O sol mergulha na noite, as aves voam para longe
e eu sinto a existência muito mais perto de mim.
As paredes registram esse momento bonito-finito.
O meu 1Tudo e a luz duma vida precipitam-se e
põem-se com o sol para outro dia. O que morreu
já está debaixo da terra, rego agora outras flores.
O jardim muda e se recupera enquanto as estações
caminham como o pôr do sol caminha – a verdadeira
2Égide da Vida. A brevidade, essa fragrância ligeira,
me desperta da vida que traz sono.
Na estrada que escolhi enfrento construções estranhas
e desuniformes (tanto de dentro quanto para fora).
Vejo o que não há: a falta planta a procura – o que está
perdido dissolve-se na multidão. Vasculho o coração
e encontro-o adormecido em sono profundo.
Tudo que se perde, se perde com um propósito e às vezes
o motivo é ser achado mais uma vez, como algo novo.
Em algum lugar coisas pequenas são depositadas, mas
nunca apagadas por completo, pois a água, a lua, a área
do amor: tudo isso em si continua a existir em 3potência,
em memória e em reverência à existência.
A construção inacabada
– que também sou eu –
espelha o sol poente.
O desuniforme atenua a necessidade do uniforme
e o uniforme atenua a necessidade do desuniforme...
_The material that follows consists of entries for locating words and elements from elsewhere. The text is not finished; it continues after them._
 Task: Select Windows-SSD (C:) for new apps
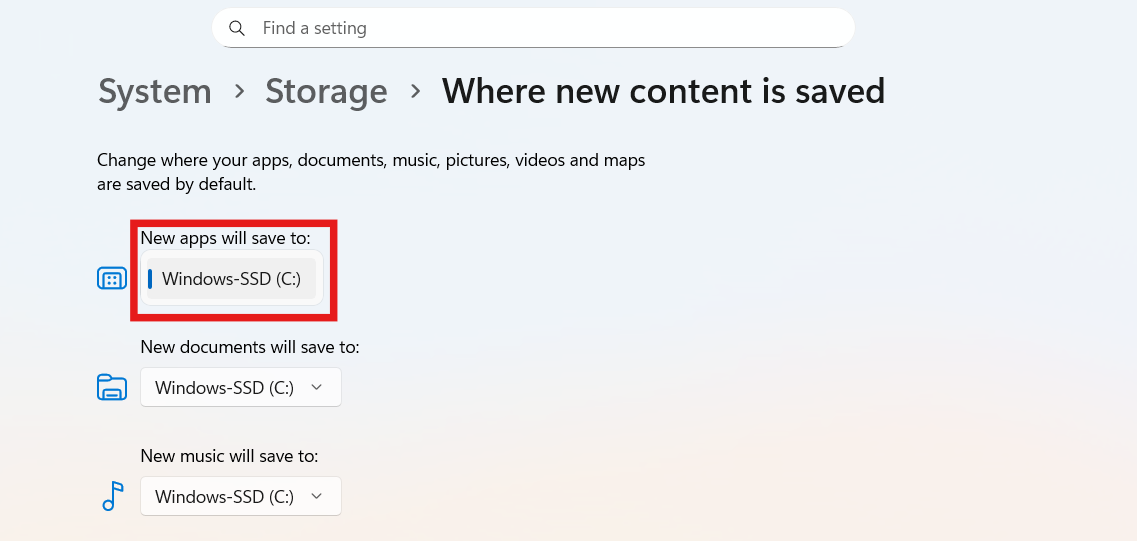[231, 279]
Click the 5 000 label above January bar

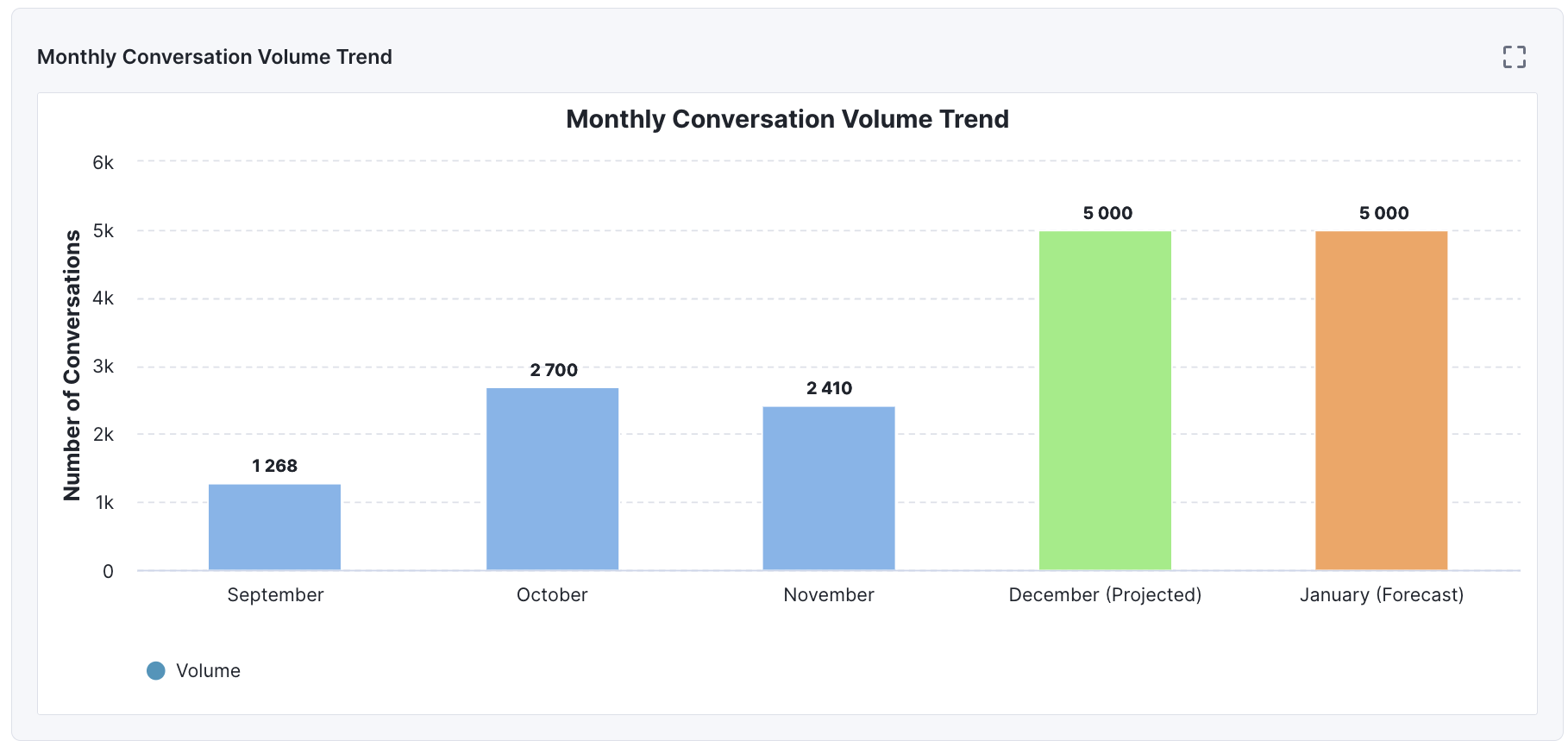(1383, 212)
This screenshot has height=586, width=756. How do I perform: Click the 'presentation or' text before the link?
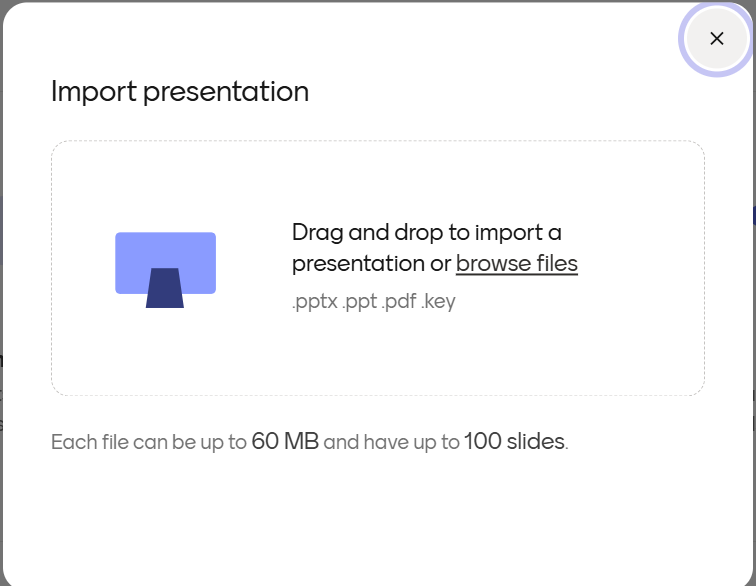371,263
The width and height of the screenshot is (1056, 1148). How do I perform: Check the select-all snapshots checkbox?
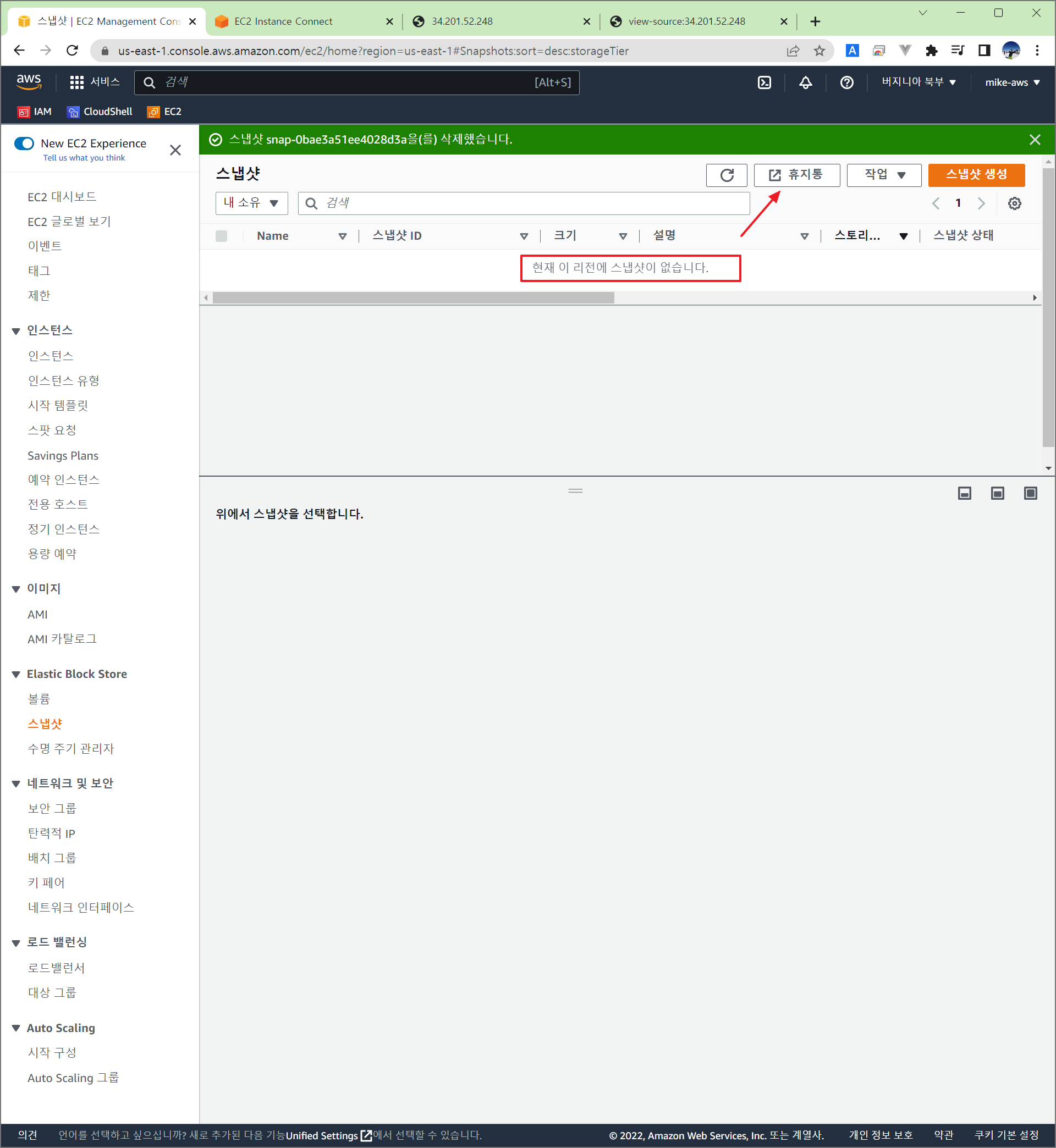click(222, 236)
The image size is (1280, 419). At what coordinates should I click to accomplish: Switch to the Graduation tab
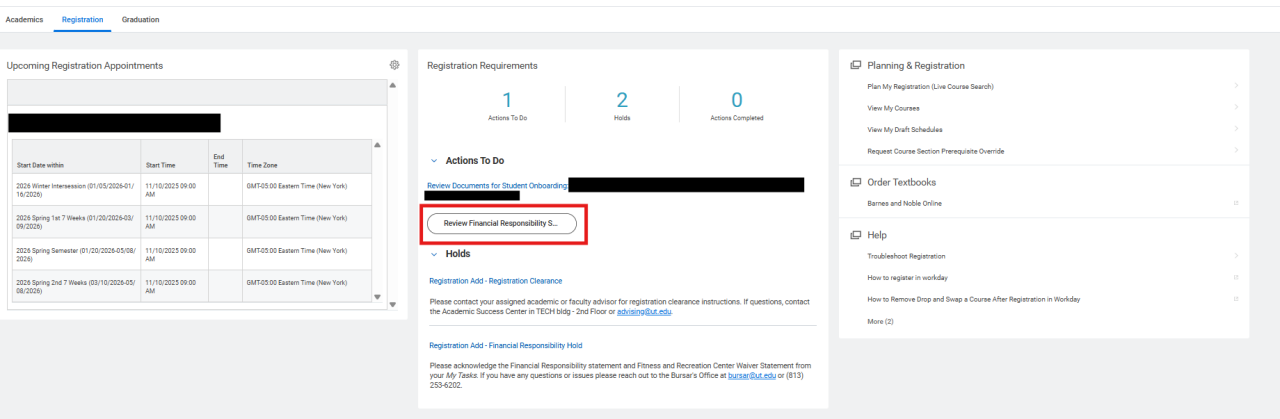click(x=140, y=19)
Tudo aquilo que há por detrás ou pelo fundo daquelas
coisas é significância insignificante – os caminhos são
tortos e impetuosos; o que há no meio e no agora é
insignificância significativa – maternal, ínfima e residual.
A esta última sou devota. Todo o resto não importa.
Arde a vida, esta única de todos, sendo tecida, sendo...
Onde a vida está cantando o 4Amor será uma entrega natural
e as lágrimas não foram nenhum mal. Limpar o caminho é
preciso, construir-se é resultado disso. A falta de forma
forma o meu coração. É vida de novo. Arde e Abranda.
Chora e canta. A lua ascende no céu e o meu coração
agora descansa como uma criança com suas reminiscências.
[e no zunir do vento minha alma chama,
chama em chamas e, por fim, canta]
1 Tudo representa todas as minhas vontades, todos os meus sentimentos e todas as minhas crenças.
2 Égide significa o fundamento, o amparo, o escudo. Na mitologia grega era o escudo de Palas Atenas (a deusa da sabedoria, da guerra e da justiça). O verdadeiro fundamento da vida, o que a ampara, o que defende a nossa existência é esse ato de cuidar do jardim, podá-lo e fruir para fluir com a vida em cada estação. É a sabedoria que o escudo proporciona.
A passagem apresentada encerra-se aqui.